5 de julho de 2009

Preservar sua história é preciso!

Por: Betto Aragão

As gameleiras centenárias da Avenida Padre Zuzinha em Santa Cruz do Capibaribe, símbolos da cidade parecem perder o sentido para a população. Uma delas que sombreava o antigo ´´Madrugão``, lanchonete que funcionava em um trailer bem em frente ao largo da via, foi drasticamente desmatada, ninguém sabe, ninguém viu, ninguém fez nada para impedir. Hoje apenas o tronco aguarda ser retirado para dar fase final ao que outrora serviu de sombra para lanchonete, visitantes e feirantes da feira de mangaio. E por falar em preservação, a feira citada, sendo um símbolo cultural de cidades do interior nordestino, a meu ver, deveria receber incentivos para serem preservadas.
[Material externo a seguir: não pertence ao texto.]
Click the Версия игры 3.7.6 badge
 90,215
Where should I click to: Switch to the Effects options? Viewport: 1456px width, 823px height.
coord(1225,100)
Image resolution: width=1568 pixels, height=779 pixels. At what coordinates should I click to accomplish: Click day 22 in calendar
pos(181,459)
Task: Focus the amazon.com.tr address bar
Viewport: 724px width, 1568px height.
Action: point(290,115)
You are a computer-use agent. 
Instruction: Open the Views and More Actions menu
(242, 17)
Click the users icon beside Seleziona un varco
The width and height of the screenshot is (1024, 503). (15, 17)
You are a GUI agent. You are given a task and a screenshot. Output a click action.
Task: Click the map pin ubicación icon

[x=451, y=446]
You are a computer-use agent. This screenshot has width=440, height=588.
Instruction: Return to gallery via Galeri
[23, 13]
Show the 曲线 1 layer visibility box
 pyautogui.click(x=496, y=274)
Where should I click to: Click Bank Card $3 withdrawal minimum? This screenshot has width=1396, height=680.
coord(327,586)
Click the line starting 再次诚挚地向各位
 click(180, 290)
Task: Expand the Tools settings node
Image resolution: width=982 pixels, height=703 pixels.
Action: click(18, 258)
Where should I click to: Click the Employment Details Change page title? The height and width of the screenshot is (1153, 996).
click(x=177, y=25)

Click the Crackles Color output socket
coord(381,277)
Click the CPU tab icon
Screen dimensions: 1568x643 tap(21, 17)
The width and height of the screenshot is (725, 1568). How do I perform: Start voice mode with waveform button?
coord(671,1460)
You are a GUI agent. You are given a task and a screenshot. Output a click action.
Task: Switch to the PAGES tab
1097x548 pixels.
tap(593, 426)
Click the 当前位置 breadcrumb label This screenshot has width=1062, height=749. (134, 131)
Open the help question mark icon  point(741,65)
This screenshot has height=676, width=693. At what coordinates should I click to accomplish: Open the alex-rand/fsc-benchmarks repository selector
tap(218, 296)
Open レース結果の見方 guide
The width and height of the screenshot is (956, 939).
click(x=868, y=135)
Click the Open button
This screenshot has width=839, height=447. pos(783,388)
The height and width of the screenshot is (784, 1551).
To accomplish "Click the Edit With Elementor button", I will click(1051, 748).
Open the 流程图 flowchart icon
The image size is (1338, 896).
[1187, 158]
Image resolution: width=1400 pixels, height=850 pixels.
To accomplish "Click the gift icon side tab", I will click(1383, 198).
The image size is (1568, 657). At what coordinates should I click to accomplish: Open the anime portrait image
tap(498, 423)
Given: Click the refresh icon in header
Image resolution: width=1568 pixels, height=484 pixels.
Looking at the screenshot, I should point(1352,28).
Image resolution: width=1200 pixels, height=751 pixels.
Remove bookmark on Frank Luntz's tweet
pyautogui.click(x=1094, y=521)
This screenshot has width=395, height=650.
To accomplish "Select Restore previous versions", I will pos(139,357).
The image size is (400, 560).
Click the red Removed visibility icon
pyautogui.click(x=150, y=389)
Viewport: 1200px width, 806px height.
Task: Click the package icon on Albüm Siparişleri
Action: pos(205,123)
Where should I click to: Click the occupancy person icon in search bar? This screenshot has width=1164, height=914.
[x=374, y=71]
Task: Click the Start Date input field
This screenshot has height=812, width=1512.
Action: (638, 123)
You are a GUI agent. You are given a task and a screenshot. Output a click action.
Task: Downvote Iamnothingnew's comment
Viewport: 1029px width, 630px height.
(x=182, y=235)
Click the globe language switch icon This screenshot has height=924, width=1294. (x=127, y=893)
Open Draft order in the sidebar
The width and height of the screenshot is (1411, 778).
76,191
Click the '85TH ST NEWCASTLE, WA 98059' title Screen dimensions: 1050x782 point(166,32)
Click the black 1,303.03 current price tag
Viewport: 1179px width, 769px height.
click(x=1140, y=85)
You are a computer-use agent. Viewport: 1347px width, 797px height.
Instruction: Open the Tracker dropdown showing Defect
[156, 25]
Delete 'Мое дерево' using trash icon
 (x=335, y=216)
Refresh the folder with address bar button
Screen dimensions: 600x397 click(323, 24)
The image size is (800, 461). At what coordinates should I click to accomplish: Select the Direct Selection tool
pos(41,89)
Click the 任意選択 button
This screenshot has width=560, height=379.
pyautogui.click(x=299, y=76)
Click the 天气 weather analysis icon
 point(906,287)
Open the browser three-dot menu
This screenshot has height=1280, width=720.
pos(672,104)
Esse tipo de comércio muitas vezes tem sido objeto de estudo por antropólogos e sociólogos. Em muitas cidades do interior da Paraíba essas feiras têm sido visitadas por gente de muitas partes do Brasil. Em Santa Cruz do Capibaribe, muitas bancas já se perderam no tempo, ficando apenas as bancas de frutas e verduras. Os artigos em couro para o homem do campo, as redes, artesanatos, enfim, esses artigos estão sendo trocados pelos produtos importados.Diante mão, quero levar ao conhecimento dos leitores desse blog que eu tive acesso a uma pesquisa onde mostra que em 2030 o mundo sofrerá uma escassez de alimentos, em 2050 essa escassez se agravará e se tornará em uma crise mundial de alimentos. Analisando essa pesquisa, pude concluir que tudo isso decorre em não se preservar o que temos. Ou seja, na ânsia de achar que os grandes centros são os melhores locais para se viver, o homem do campo vão perdendo a vontade de cultivar a terra e vendem suas propriedades para os latifundiários.

Essa perca de perspectivas do camponês todos nós temos culpa, os artigos comercializados na feira de mangaio, que não se encontra mais eram fortemente comprados pelos agricultores que lotavam a Padre Zuzinha todas as segundas feiras.

Outra coisa que me chama atenção em Santa Cruz do Capibaribe é a reordenação do casario antigo na mesma avenida citada acima. Os traços barrocos e azulejos portugueses que se via nas sacadas das casas, com as reformas que vem sofrendo pelos atuais proprietários estão se perdendo. Isso se chama cultura de um lugar. Fico muito triste quando ouço alguém dizer que Santa Cruz não tem cultura, ora, esses que dizem nem sabem o que é cultura! Normas, crenças e valores de uma determinada sociedade se denominam cultura. Os valores que se teve outrora nessa avenida, infelizmente eu vejo que está se acabando. Vamos preservar ainda o pouco que nos resta!